Повести и рассказы писателей ГДР. Том II | страница 26



И тут я в испуге замолчал, увидев, как судорожно задрожала ее нижняя губа, а по щекам потекли крупные слезы. Я поднялся и зашагал по комнате. Не выношу, когда женщины плачут, а видеть плачущей Эву, которую я знал совсем другой, мне было особенно больно.

— Так чего же ты плачешь? — удивился я. — Ты же хотела знать мое объективное мнение. Ты, на мой взгляд, не права и ведешь себя неразумно.

Опа молчала, а я продолжал шагать в полутемной комнате от двери к окну между столом и комодом и обратно. Мне было неловко, я знал, что мои пустые слова нисколько не объективны, что я не прав, что, по сути, меня не устраивает, что она влюблена в человека, так не похожего на меня.

— Прости, Вольфганг, дело не в твоем мнении, а в твоем тоне, таком холодном, полном такой ненависти, совсем как у моей матери. Меня это убивает. Ты знаешь, раньше я никогда не плакала.

— Вот именно! А о ненависти и речи быть не может, я сужу трезво. Если твоя мать судит так же, меня это только радует.

— Нет, в ее словах, когда она говорит о Рандольфе, звучит именно ненависть.

— Стало быть, она тоже против него?

— В том-то и дело.

— И она права, Эва. Даже если бы он любил тебя, он будет тебе плохим мужем. А если ты готова пожертвовать собой ради него…

— Раз ты так говоришь, значит, — прервала она меня, — значит, ты вообще ничего не понял. Не будем больше говорить об этом!

Сейчас мне ясно, что я просто не желал понять, как важно для нее и то и другое: и ее любовь, и ее точка зрения на роль женщины. Из лености и досады, что она любит человека, мне неприятного, я не обратил внимания на отчаяние Эвы и постарался перевести разговор на более приятные темы, без сложных проблем. Но мне это не удалось.

Эва заметно пала духом. Наша глубокая духовная близость исчезла. Мне захотелось вернуться домой, где меня ждал спокойный вечер вдвоем с женой и с тетрадками учеников, но я страшился за Эву и понимал, что бессилен помочь ей.

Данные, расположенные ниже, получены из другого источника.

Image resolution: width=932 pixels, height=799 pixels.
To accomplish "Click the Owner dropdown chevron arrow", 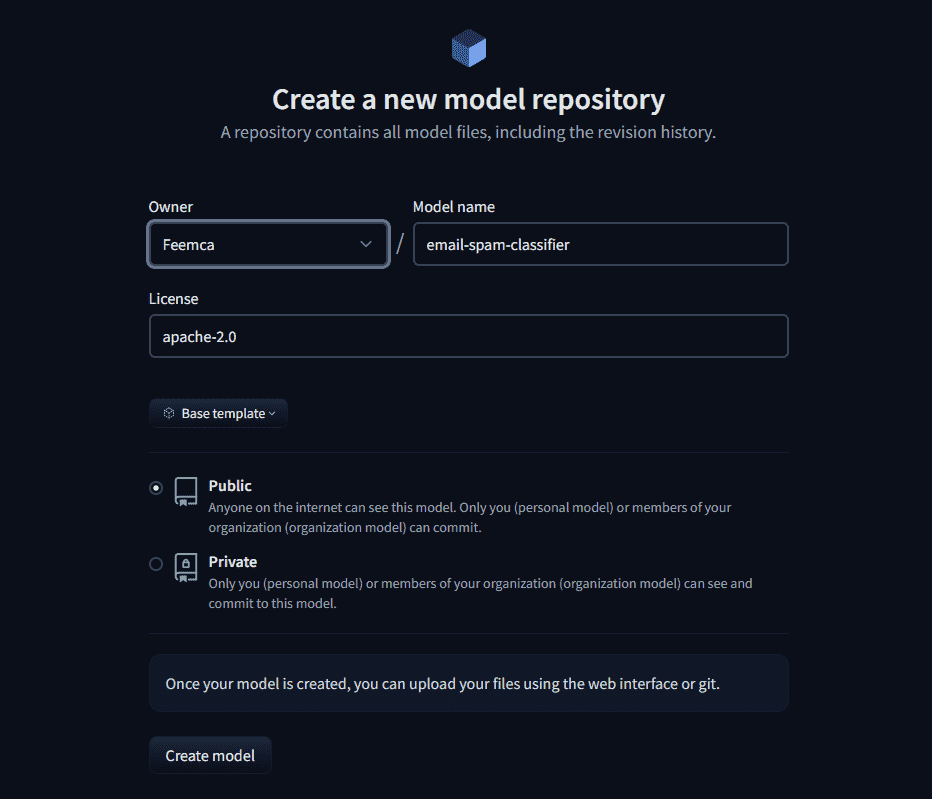I will 366,244.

Я взял ее руку. Она была холодна как лед. Мы сидели на старомодной тахте. Я чувствовал, что Эва вся дрожит. Я тихонько погладил ее по голове. Она склонилась на мое плечо. От ее волос исходил легкий аромат. А я все гладил и гладил ее, медленно, медленно. И, придвинувшись, ощутил ее грудь. Эва подняла голову и сказала с какой-то бесконечной усталостью:

— Теперь-то ты понял, наконец, что мы с тобой упустили. Я тоже. И ты думаешь, можно ли нам целоваться. И я тоже… И ты знаешь, что я знаю, о чем ты думаешь и что чувствуешь. И мы будем говорить об этом и больше ни о чем.